• _Assigned task_
Could you reproduce all of the following entries exactly?

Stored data
*****
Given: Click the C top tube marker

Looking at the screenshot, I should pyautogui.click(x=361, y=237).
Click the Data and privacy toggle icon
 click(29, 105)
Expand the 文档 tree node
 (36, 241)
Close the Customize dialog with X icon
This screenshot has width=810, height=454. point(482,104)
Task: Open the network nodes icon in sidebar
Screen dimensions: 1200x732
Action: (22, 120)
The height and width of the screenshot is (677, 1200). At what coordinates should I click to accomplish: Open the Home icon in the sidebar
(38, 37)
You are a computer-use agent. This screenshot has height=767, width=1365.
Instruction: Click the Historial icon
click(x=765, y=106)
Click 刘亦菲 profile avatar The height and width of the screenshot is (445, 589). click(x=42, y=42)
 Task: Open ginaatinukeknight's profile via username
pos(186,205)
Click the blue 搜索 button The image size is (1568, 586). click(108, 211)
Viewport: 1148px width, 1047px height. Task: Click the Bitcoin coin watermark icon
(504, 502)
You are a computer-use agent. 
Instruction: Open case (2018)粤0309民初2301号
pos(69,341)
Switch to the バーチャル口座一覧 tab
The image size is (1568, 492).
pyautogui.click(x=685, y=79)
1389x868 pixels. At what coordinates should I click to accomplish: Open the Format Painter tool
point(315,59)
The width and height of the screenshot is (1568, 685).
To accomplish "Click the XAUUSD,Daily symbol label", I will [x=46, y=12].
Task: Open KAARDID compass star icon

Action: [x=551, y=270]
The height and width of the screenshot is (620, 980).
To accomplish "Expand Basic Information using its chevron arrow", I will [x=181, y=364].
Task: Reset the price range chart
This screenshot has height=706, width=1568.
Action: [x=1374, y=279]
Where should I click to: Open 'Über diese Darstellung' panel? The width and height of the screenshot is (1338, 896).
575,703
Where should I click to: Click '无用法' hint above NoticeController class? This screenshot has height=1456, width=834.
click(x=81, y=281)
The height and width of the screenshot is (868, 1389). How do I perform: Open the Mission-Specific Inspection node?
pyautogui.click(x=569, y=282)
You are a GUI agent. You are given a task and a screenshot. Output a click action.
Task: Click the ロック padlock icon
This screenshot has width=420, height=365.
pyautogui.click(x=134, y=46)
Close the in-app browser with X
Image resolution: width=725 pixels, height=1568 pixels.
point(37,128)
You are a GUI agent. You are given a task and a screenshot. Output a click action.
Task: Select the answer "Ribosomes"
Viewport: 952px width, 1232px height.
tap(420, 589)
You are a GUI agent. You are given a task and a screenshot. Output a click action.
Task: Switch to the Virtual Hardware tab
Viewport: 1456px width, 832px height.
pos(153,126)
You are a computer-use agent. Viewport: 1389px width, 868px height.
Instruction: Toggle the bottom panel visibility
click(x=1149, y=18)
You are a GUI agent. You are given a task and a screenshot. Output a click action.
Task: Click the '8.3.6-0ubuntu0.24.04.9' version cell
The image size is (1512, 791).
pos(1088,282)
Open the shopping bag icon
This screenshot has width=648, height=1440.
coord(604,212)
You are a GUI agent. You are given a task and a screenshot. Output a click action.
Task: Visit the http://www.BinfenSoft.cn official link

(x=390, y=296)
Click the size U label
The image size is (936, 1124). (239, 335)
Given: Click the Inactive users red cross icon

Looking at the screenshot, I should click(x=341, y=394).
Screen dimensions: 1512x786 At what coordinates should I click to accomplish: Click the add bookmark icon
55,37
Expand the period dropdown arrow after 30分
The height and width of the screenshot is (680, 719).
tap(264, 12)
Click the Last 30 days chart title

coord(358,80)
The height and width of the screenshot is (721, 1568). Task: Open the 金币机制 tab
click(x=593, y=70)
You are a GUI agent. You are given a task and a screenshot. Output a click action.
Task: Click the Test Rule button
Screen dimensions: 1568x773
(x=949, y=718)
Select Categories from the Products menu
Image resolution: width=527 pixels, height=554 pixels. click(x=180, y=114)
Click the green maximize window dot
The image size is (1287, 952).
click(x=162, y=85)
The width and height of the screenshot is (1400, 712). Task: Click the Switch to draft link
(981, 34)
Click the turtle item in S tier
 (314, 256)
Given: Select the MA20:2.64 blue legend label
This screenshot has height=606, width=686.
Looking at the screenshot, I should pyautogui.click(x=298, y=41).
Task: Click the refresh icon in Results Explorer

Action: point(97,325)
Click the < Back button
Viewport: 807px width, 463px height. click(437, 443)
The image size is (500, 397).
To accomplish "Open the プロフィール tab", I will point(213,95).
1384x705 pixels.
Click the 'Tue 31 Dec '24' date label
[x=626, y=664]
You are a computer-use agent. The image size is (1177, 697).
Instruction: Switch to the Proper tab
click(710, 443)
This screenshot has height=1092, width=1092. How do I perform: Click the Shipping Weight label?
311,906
*****
• _Task output_
Given: Click the C top tube marker

Looking at the screenshot, I should pyautogui.click(x=361, y=237).
Click the Data and privacy toggle icon
 click(29, 105)
Expand the 文档 tree node
 (36, 241)
Close the Customize dialog with X icon
This screenshot has width=810, height=454. point(482,104)
Task: Open the network nodes icon in sidebar
Screen dimensions: 1200x732
Action: (22, 120)
The height and width of the screenshot is (677, 1200). At what coordinates should I click to accomplish: Open the Home icon in the sidebar
(38, 37)
You are a computer-use agent. This screenshot has height=767, width=1365.
Instruction: Click the Historial icon
click(x=765, y=106)
Click 刘亦菲 profile avatar The height and width of the screenshot is (445, 589). click(x=42, y=42)
 Task: Open ginaatinukeknight's profile via username
pos(186,205)
Click the blue 搜索 button The image size is (1568, 586). click(108, 211)
Viewport: 1148px width, 1047px height. Task: Click the Bitcoin coin watermark icon
(504, 502)
You are a computer-use agent. 
Instruction: Open case (2018)粤0309民初2301号
pos(69,341)
Switch to the バーチャル口座一覧 tab
The image size is (1568, 492).
pyautogui.click(x=685, y=79)
1389x868 pixels. At what coordinates should I click to accomplish: Open the Format Painter tool
point(315,59)
The width and height of the screenshot is (1568, 685).
To accomplish "Click the XAUUSD,Daily symbol label", I will [x=46, y=12].
Task: Open KAARDID compass star icon

Action: [x=551, y=270]
The height and width of the screenshot is (620, 980).
To accomplish "Expand Basic Information using its chevron arrow", I will [x=181, y=364].
Task: Reset the price range chart
This screenshot has height=706, width=1568.
Action: [x=1374, y=279]
Where should I click to: Open 'Über diese Darstellung' panel? The width and height of the screenshot is (1338, 896).
575,703
Where should I click to: Click '无用法' hint above NoticeController class? This screenshot has height=1456, width=834.
click(x=81, y=281)
The height and width of the screenshot is (868, 1389). How do I perform: Open the Mission-Specific Inspection node?
pyautogui.click(x=569, y=282)
You are a GUI agent. You are given a task and a screenshot. Output a click action.
Task: Click the ロック padlock icon
This screenshot has width=420, height=365.
pyautogui.click(x=134, y=46)
Close the in-app browser with X
Image resolution: width=725 pixels, height=1568 pixels.
point(37,128)
You are a GUI agent. You are given a task and a screenshot. Output a click action.
Task: Select the answer "Ribosomes"
Viewport: 952px width, 1232px height.
tap(420, 589)
You are a GUI agent. You are given a task and a screenshot. Output a click action.
Task: Switch to the Virtual Hardware tab
Viewport: 1456px width, 832px height.
pos(153,126)
You are a computer-use agent. Viewport: 1389px width, 868px height.
Instruction: Toggle the bottom panel visibility
click(x=1149, y=18)
You are a GUI agent. You are given a task and a screenshot. Output a click action.
Task: Click the '8.3.6-0ubuntu0.24.04.9' version cell
The image size is (1512, 791).
pos(1088,282)
Open the shopping bag icon
This screenshot has width=648, height=1440.
coord(604,212)
You are a GUI agent. You are given a task and a screenshot. Output a click action.
Task: Visit the http://www.BinfenSoft.cn official link

(x=390, y=296)
Click the size U label
The image size is (936, 1124). (239, 335)
Given: Click the Inactive users red cross icon

Looking at the screenshot, I should click(x=341, y=394).
Screen dimensions: 1512x786 At what coordinates should I click to accomplish: Click the add bookmark icon
55,37
Expand the period dropdown arrow after 30分
The height and width of the screenshot is (680, 719).
tap(264, 12)
Click the Last 30 days chart title

coord(358,80)
The height and width of the screenshot is (721, 1568). Task: Open the 金币机制 tab
click(x=593, y=70)
You are a GUI agent. You are given a task and a screenshot. Output a click action.
Task: Click the Test Rule button
Screen dimensions: 1568x773
(x=949, y=718)
Select Categories from the Products menu
Image resolution: width=527 pixels, height=554 pixels. click(x=180, y=114)
Click the green maximize window dot
The image size is (1287, 952).
click(x=162, y=85)
The width and height of the screenshot is (1400, 712). Task: Click the Switch to draft link
(981, 34)
Click the turtle item in S tier
 (314, 256)
Given: Select the MA20:2.64 blue legend label
This screenshot has height=606, width=686.
Looking at the screenshot, I should pyautogui.click(x=298, y=41).
Task: Click the refresh icon in Results Explorer

Action: point(97,325)
Click the < Back button
Viewport: 807px width, 463px height. click(437, 443)
The image size is (500, 397).
To accomplish "Open the プロフィール tab", I will point(213,95).
1384x705 pixels.
Click the 'Tue 31 Dec '24' date label
[x=626, y=664]
You are a computer-use agent. The image size is (1177, 697).
Instruction: Switch to the Proper tab
click(710, 443)
This screenshot has height=1092, width=1092. How do I perform: Click the Shipping Weight label?
311,906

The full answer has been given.